The Gospel for this Sunday is the story of Jesus meeting two of the disciples on the Emmaus road after His Resurrection which was also read on the first Wednesday in The Octave of Easter so I'm linking to my post for that day from here
and another earlier post on the Emmaus Road from here.

There are also many good resources and reflections for Sunday from the Centre for Liturgy at St Louis University - Click here

and also here from the Jesuit Catholic Creighton University are reflections on the scripture readings prepared by members of the university faculty, lay and ordained and also here a student's reflection on the Gospel.

Weren’t our hearts on fire when he spoke to us on the road and when he explained the Scriptures for us?” 
As we continue the Easter journey toward Pentecost, we are invited to answer the question: When and where are our hearts on fire?
I know I have been so fortunate that my trip to Rome this week has been one such experience and I am grateful for the opportunity to have gone there.

There has been much happening in the Church in recent years that have caused me and others to experience grief and some disillusionment, but for once this week my heart was able to share in the fantastic wonder and joy of our communal witness to faith.

On the Monday morning before the Bloggers conference I walked along the road leading to St Peter's Square along with many thousands of others to celebrate the first Mass after Pope JPII's Beatification ceremony the day before. 

The last time I was in Rome I was able to walk freely through Bernini's columns into the vastness of St Peter's Square but as a sad expression of the ever present threat of violence everyone now has to pass through the screening gates at the entrance.

That morning news of the killing of Osama bin Laden gave an extra edge to the  process of searching the crowds as we queued for the Mass and the memories of how many lives had been lost on and since the events of to  9 -11 was a sobering thought in my mind.

It is hard to convey the experience of that day but it was something that will stay with me forever.

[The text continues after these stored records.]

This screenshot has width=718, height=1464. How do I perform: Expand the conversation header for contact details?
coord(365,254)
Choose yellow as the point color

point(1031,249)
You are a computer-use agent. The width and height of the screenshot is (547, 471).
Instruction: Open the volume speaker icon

Something burned within my heart.

Thousands of Polish people had walked their way to Rome for the Beatification ceremony on the previous day and then had to queue from 4 or 5.30 in the morning to stake a place. On the Monday they were there again, but the look of tiredness was muted by the signs of their devout faith that I was humbled to witness in the square.

People sat quietly taken up by the occasion
here at the heart of the institutional and apostolic Catholic faith I saw people with rosary beads hanging from their hands, deep in contemplation /silent prayer.

Some stood and stared at the beautiful altar, others whooped with excitement just to have arrived.

It was hard not to be moved by seeing people on their knees praying with heads bowed.

The joy of the disciples at encountering the Risen Christ was confirmed when they returned back to Jerusalem and discovered that they weren't the only ones to have had such a heartwarming experience.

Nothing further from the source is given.